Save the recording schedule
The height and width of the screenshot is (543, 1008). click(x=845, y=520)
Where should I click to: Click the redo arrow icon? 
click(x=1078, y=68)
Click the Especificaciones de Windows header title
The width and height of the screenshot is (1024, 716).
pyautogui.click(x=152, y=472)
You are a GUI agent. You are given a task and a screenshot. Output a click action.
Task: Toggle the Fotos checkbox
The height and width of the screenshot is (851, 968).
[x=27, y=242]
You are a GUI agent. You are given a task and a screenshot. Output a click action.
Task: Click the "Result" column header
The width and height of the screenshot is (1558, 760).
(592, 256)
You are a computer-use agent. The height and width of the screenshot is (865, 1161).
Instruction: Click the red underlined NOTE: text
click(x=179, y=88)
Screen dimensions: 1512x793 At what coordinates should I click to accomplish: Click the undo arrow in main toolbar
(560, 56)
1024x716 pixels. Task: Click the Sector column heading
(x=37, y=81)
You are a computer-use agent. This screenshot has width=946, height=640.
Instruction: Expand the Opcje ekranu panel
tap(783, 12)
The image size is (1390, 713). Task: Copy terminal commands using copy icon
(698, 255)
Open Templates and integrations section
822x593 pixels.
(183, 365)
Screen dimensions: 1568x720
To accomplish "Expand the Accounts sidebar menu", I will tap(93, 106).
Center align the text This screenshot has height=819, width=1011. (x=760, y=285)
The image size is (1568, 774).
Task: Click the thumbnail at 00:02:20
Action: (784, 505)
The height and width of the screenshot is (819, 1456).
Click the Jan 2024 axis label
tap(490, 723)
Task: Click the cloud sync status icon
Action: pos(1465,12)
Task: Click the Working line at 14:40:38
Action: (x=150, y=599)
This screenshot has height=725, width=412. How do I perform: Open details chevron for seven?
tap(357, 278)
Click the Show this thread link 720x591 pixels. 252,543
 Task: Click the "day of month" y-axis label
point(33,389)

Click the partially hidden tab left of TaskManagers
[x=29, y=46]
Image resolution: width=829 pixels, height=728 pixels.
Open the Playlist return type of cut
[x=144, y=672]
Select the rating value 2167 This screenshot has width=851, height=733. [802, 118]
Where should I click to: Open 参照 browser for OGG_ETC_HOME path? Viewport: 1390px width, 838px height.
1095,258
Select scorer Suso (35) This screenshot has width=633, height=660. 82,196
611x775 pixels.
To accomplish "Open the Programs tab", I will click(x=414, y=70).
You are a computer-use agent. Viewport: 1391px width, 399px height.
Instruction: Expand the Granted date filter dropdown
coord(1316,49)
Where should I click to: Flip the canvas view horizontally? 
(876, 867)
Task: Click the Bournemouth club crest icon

== == ==

Objectif à atteindre –
Recopiez tout, depuis la ligne contenant « Click the Show » jusqu'à celle contenant « Select scorer Suso », en substituant « Album » à « Playlist » et sans rien changer d'autre.

Résultat obtenu –
Click the Show this thread link 720x591 pixels. 252,543
 Task: Click the "day of month" y-axis label
point(33,389)

Click the partially hidden tab left of TaskManagers
[x=29, y=46]
Image resolution: width=829 pixels, height=728 pixels.
Open the Album return type of cut
[x=144, y=672]
Select the rating value 2167 This screenshot has width=851, height=733. [802, 118]
Where should I click to: Open 参照 browser for OGG_ETC_HOME path? Viewport: 1390px width, 838px height.
1095,258
Select scorer Suso (35) This screenshot has width=633, height=660. 82,196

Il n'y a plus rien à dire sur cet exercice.